One of the predominant trends that is still being thrown around is inspiration via active wear. Calvin Klein did baseball-styled sweatshirts in gleaming alpacas in New York while Richard Nicoll sent chiffon sweatpants and silk track jackets down the catwalk in London. Although these looks seemed newly fresh and sumptuous, this is simply the most recent incarnation of a long history of relaxed dressing.

I’ll play the history back with the fast-forward on: Chanel liberated women from corsets by offering dresses in men’s underwear jersey in the 1920s; sport and exercise crazes gave way to more active styles by the 1950s; spandex and lycra became a staple of both active wear and fashion by the 1980s; and after 1980s workout wear and 1990s trashy grunge, we arrived at the year 2000.

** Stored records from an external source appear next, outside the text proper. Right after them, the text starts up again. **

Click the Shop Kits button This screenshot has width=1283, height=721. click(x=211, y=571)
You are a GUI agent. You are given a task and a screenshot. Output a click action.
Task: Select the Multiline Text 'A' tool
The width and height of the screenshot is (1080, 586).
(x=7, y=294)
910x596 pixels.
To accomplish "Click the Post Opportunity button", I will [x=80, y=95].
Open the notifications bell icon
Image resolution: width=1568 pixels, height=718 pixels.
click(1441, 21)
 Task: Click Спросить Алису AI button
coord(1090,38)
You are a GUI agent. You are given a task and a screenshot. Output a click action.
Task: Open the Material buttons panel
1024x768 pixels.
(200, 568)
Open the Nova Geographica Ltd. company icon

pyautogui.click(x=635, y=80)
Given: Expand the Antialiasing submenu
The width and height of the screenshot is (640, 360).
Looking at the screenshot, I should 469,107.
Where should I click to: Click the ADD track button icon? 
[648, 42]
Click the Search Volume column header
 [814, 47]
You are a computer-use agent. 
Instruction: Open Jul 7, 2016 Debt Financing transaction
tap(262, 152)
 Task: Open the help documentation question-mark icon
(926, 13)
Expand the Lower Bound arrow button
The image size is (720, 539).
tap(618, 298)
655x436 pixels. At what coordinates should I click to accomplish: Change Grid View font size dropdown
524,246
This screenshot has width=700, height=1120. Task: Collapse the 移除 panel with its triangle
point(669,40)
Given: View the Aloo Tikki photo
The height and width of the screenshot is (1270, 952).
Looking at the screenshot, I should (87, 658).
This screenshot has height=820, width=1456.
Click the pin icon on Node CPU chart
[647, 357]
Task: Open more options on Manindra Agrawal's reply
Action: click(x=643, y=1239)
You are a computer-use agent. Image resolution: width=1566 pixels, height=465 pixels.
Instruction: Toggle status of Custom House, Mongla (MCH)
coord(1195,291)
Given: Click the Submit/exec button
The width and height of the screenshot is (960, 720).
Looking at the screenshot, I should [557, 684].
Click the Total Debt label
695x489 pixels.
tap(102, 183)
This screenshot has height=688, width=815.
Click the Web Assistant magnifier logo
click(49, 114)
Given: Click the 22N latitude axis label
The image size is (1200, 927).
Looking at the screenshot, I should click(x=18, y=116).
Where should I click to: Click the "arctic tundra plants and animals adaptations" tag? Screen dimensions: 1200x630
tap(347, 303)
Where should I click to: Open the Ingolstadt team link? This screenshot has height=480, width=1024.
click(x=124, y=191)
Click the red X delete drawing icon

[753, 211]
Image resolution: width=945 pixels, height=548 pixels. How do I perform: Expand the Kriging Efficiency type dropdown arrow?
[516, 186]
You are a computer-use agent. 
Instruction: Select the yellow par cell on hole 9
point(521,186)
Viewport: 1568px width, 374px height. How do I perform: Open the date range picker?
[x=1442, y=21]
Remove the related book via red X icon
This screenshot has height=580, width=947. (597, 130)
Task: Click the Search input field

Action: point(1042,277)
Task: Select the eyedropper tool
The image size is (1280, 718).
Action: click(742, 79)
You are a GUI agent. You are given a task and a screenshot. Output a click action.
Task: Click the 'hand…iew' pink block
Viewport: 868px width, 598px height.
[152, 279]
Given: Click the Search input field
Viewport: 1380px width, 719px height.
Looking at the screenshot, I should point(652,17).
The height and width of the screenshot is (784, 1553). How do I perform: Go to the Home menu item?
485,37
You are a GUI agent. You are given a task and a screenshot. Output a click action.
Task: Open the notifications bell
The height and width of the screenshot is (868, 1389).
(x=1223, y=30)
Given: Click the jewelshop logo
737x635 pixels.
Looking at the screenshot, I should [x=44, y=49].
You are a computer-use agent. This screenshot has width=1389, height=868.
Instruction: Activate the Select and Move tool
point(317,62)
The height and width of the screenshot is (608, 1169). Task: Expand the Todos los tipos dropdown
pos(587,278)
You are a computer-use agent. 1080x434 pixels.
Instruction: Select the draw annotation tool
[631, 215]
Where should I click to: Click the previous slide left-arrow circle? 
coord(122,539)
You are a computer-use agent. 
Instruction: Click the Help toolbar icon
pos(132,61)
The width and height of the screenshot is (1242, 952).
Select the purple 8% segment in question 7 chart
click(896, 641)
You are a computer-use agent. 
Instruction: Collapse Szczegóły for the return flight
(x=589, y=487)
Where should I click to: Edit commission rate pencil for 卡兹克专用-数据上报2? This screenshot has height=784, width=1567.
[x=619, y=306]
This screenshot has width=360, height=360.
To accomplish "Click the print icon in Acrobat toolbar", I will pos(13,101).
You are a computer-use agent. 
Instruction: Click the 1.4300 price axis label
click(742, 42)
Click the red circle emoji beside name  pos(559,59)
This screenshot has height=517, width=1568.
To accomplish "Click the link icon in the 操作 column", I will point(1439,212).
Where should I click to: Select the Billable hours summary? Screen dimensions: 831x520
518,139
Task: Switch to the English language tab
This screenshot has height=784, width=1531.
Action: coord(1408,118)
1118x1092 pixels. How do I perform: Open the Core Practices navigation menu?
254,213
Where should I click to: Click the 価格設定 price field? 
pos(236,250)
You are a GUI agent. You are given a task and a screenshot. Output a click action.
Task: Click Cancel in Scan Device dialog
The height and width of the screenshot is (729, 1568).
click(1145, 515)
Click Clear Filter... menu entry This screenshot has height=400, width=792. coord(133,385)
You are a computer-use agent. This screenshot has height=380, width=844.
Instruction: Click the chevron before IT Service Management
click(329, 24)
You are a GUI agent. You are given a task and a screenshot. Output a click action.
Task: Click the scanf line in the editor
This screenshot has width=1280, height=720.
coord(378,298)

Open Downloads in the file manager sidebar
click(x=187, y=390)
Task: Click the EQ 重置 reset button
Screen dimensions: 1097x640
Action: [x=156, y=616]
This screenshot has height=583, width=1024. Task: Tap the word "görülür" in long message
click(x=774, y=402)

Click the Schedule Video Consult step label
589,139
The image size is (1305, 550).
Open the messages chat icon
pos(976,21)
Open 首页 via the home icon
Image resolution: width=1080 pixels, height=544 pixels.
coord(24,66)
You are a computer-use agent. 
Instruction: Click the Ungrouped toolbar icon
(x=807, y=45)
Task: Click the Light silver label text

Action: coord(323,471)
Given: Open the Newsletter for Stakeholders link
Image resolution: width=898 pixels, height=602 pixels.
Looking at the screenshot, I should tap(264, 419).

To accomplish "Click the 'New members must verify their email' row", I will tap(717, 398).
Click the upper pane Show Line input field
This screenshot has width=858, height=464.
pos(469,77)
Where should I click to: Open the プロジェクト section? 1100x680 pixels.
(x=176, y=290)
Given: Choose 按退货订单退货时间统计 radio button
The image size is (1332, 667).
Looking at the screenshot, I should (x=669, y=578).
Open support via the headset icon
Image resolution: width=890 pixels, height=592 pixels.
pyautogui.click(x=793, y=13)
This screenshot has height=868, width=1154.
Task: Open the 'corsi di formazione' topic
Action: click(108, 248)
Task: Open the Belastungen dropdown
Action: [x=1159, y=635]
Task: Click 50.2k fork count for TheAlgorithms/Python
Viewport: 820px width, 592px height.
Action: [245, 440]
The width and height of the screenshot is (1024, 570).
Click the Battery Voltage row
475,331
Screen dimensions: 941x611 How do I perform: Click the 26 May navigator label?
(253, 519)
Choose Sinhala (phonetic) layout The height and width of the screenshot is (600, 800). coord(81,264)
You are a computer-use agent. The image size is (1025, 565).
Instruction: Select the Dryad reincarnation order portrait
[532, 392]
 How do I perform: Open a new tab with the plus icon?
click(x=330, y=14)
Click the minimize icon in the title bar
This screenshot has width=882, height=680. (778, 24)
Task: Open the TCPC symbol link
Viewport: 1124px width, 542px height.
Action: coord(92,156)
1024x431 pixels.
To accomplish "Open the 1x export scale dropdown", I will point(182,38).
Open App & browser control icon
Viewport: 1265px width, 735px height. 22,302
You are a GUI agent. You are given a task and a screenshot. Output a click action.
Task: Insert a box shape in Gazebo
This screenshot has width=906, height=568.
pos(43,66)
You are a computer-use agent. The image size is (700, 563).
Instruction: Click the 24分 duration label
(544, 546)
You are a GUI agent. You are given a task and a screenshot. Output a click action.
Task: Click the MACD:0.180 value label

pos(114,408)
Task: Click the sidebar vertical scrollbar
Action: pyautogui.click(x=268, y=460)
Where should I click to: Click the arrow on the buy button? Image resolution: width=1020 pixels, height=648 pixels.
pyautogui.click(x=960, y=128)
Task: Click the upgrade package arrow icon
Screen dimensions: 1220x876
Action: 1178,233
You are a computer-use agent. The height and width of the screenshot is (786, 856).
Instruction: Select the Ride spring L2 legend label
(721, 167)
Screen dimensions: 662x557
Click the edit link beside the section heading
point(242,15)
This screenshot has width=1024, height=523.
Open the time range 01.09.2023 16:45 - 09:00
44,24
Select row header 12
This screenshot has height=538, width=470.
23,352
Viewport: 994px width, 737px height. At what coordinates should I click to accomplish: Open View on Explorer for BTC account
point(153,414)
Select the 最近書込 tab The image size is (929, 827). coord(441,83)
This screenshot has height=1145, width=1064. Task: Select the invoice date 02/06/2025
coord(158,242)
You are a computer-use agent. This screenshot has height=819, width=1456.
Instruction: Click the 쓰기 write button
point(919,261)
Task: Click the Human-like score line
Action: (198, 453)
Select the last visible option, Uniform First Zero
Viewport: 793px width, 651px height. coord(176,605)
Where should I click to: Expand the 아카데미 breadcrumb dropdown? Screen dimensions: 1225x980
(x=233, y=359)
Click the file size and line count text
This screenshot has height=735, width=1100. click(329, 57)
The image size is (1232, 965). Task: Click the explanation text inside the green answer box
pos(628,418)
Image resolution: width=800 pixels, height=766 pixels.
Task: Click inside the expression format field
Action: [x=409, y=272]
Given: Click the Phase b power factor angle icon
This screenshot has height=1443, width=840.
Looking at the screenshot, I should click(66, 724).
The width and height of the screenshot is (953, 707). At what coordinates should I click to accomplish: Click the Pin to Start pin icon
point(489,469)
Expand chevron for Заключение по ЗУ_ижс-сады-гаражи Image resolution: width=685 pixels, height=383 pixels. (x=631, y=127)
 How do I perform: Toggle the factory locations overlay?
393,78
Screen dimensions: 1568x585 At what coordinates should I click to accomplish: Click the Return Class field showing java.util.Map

The dawn of the new millennium brought about a new kind of comfort. Like the 1980s body-conscious Jane Fonda looks, this was not really about comfort; it was about sex. In 2001, L.A. label Juicy Couture launched the body-hugging velour tracksuit and never looked back. The suit consisted of a hooded sweatshirt and drawstring sweatpants in Miami-bright colors with a label that read “Made in the Glamorous USA.” That was exactly what people were looking for — comfort disguised under the cache of sexy glamour and, frankly, cache. As the craze exploded, it became not just acceptable but even chic to wear sweats outside of the gym.

This fad faded but the garments lingered, and they are still in production now, ten years later. The truth is, comfort will always be enticing, whether it is trending or not. Comfort is associated with pleasure, with a pain-free insouciance. Clothing should just make people happy, right?

Not entirely. Clothing shapes our posture, our behaviors, our interactions. It can define an individual’s mood as much as it can define the space around them. As the saying goes — and I quote the timeless TV show Boy Meets World — “Life’s tough, get a helmet.” If we agree that life should be tough, to some extent, then we should agree to all wear helmets. And in a sense, we already have. Neckties, tight skirts, rigid shoes: these are uniforms that make people act in appropriate ways.

In other words, shouldn’t our clothes make us suffer, just a bit? Do we feel more professional in a tie? Can the confines of a pencil skirt make us act a bit more stately? Is there something to be said for starchy work clothes that are tossed aside at the end of the day for relaxation’s sake, delineating a work/home border? Would soldiers stand at attention so briskly if they were dressed in a Metallica t-shirt and cut-offs?

We need garments that constrict us, that teach us to hold our spines straight and our chins up. But we need their opposite also, to create this tension. We need this new season too, a season of quiet release.

So onward fashion marches at her petty pace, this season walking ever more slowly, these casual cuts swathing her newly swaying swagger. And the beat goes on.